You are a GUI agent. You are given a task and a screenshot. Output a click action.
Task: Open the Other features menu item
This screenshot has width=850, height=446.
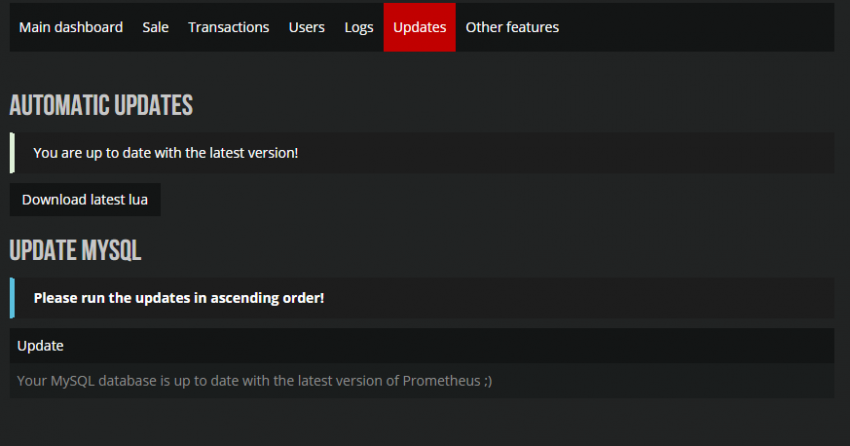512,27
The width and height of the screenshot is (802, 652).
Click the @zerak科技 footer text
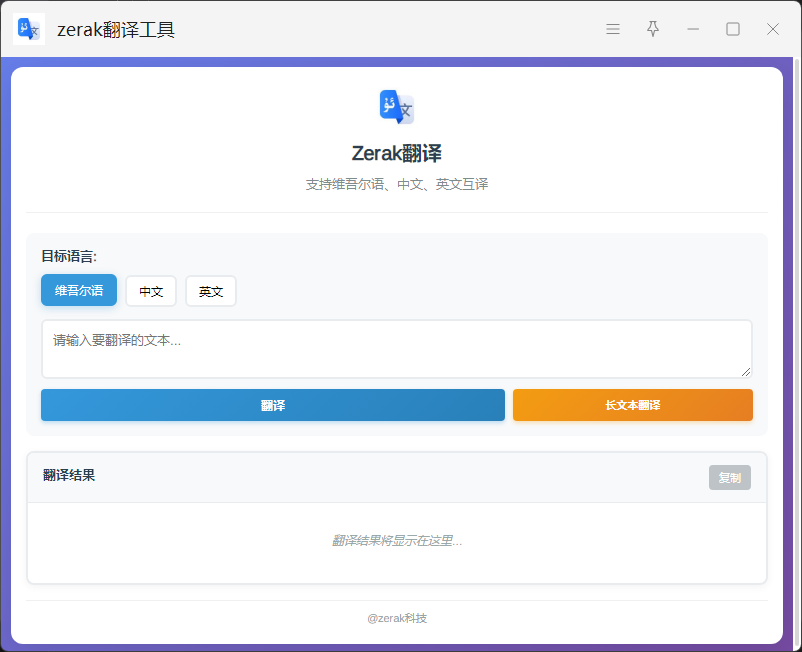coord(397,618)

-*-

▸ **Work required**
Copy every line of the material above verbatim, leaving out the pictures.

▸ **Solution to this exercise**
You are a GUI agent. You are given a task and a screenshot. Output a click action.
Task: Open the Other features menu item
This screenshot has width=850, height=446.
512,27
The width and height of the screenshot is (802, 652).
Click the @zerak科技 footer text
coord(397,618)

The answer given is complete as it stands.